SQL> select Product_ID, Manufacturer_ID 2 from Portland_Product; PRODUCT_ID MANUFAC ------------ ------- C2002 MIT501 C2005 MIT501 C3002 SEN101 SQL> select Product_ID, Manufacturer_ID 2 from Houston_Product; PRODUCT_ID MANUFAC ------------ ------- B901 TES801 B801 SEN101 C2002 MIT501 C2005 MIT501 C3002 SEN101 B311 TES801 B9310 SEN101 B384 TES801 8 rows selected.
To determine the common set of rows between the two tables, you submit the following SELECT statement to Oracle:
SQL> select Product_ID, Manufacturer_ID 2 from Portland_Product 3 INTERSECT 4 select Product_ID, Manufacturer_ID 5 from Houston_Product; PRODUCT_ID MANUFAC ------------ ------- C2002 MIT501 C2005 MIT501 C3002 SEN101
If you look at the rows that exist in each table, you can confirm that the two tables do indeed have three rows in common.
Sooner or later, you'll find yourself in a situation in which you need to combine the rows from similar tables to produce a report or to create a table for analysis. Even though the tables represent similar information, they may differ considerably. To accomplish this task, you should consider using the UNION operator. The straightforward syntax for this set operator is
select-stmt1 UNION select-stmt2 [order-by-clause]
where select-stmt1 and select-stmt2 are valid SELECT statements and order-by-clause is an optional ORDER BY clause that references the columns by number rather than by name.
The UNION operator combines the rows returned by the first SELECT statement with the rows returned by the second SELECT statement. Keep the following things in mind when you use the UNION operator:
To illustrate the use of UNION, imagine that you have been given the task of consolidating information from two seismology labs. The first table is from the Department of Geophysics at the University of Northern South Dakota; the other table is from a private research institution, RIND. Here is the structure of the two tables:
SQL> desc UNSD_Event Name Null? Type ------------------------------- -------- ---- EVENT_NO NUMBER EPICENTER_LATITUDE NUMBER EPICENTER_LONGITUDE NUMBER EVENT_MAGNITUDE NUMBER EVENT_TIME DATE EVENT_WAVE CHAR(1) INSTRUMENT_NAME VARCHAR2(30) SQL> desc RIND_Event Name Null? Type ------------------------------- -------- ---- LOCATION_LAT NUMBER LOCATION_LON NUMBER RICHTER_NUMBER NUMBER DATE_TIME VARCHAR2(30) WAVE_TYPE CHAR(1)

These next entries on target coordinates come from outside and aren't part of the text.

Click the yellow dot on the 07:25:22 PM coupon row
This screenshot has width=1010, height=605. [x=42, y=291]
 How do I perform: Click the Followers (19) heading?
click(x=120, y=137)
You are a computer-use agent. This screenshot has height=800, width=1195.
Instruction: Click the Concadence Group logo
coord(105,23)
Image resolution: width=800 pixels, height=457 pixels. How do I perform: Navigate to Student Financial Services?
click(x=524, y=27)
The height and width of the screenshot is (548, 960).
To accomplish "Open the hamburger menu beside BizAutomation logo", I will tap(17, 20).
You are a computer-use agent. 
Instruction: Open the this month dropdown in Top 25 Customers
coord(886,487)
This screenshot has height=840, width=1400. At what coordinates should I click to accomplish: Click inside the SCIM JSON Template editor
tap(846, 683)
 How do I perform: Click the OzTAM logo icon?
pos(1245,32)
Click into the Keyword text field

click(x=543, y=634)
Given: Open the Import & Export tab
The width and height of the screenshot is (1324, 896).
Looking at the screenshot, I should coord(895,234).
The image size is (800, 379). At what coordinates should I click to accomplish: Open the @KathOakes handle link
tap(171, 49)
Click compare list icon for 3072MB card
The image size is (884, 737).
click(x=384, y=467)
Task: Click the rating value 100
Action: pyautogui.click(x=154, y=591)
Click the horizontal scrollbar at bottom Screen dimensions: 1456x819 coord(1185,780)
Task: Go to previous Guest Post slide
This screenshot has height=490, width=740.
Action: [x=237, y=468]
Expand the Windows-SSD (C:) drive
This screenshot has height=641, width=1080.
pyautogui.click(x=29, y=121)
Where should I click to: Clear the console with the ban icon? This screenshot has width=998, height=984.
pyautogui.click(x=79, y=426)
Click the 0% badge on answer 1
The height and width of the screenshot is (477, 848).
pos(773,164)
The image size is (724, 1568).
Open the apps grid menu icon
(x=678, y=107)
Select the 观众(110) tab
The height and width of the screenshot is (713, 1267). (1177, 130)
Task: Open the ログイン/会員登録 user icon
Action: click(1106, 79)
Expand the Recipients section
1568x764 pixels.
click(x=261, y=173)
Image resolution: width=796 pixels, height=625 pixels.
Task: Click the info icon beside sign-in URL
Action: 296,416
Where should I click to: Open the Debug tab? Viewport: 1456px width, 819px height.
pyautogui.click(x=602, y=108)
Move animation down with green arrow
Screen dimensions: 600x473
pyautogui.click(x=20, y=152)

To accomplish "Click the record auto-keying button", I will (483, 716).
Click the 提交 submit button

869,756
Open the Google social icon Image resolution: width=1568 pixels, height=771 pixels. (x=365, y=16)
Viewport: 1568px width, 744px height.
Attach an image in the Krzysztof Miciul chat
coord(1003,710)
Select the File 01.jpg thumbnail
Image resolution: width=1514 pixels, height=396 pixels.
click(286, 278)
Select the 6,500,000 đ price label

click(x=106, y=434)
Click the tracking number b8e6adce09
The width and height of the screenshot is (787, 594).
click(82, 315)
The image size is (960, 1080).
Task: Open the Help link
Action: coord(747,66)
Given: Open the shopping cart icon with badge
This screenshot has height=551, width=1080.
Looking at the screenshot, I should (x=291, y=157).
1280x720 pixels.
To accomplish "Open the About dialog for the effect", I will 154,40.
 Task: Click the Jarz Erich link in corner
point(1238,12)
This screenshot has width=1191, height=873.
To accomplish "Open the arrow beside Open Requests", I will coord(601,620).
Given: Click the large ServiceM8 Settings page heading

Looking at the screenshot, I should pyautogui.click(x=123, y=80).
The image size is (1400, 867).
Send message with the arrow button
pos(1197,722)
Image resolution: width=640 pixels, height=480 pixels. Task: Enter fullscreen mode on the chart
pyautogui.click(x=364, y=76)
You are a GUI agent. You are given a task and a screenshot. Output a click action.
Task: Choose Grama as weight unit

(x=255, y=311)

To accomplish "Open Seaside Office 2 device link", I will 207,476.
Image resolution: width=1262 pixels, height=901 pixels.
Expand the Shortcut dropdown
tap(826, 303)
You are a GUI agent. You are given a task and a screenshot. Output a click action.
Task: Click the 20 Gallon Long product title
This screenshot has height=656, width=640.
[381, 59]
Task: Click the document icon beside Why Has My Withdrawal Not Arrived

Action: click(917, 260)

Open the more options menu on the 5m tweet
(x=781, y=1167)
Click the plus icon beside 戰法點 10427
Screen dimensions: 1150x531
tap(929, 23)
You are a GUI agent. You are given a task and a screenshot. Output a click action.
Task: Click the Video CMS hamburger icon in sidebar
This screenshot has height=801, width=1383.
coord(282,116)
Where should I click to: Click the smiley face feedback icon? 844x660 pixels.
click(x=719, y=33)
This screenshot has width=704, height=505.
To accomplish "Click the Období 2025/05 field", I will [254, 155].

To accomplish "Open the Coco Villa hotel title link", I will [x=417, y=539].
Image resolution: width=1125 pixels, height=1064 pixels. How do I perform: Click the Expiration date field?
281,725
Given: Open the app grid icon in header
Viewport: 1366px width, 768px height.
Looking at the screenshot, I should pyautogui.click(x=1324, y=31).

Stop for a moment to examine the similarities and differences between UNSD_Event and RIND_Event. Both tables store information about seismic events; however, UNSD_Event has two extra columns: Event_No and Instrument_Name. Both tables store the epicenter latitude and longitude, the magnitude, and the wave type (P or S); however, UNSD_Event defines Event_Time as a DATE, whereas RIND_Event uses VARCHAR2 for storing the event date and time in Date_Time. If you try to perform a UNION without converting Event_Time in UNSD_Event and Date_Time in RIND_Event to a common datatype, here is what happens:
SQL> select Epicenter_Latitude, Epicenter_Longitude, Event_Magnitude,
Event_Time, Event_Wave
2 from UNSD_Event
3 UNION
4 select Location_Lat, Location_Lon, Richter_Number, Date_Time, Wave_Type
5 from RIND_Event;
select Epicenter_Latitude, Epicenter_Longitude, Event_Magnitude,
Event_Time, Event_Wave
*
ERROR at line 1:
ORA-01790: expression must have same datatype as corresponding expression
You can normalize the two columns by converting Date_Time in the RIND_Event table to a date by using the TO_DATE function.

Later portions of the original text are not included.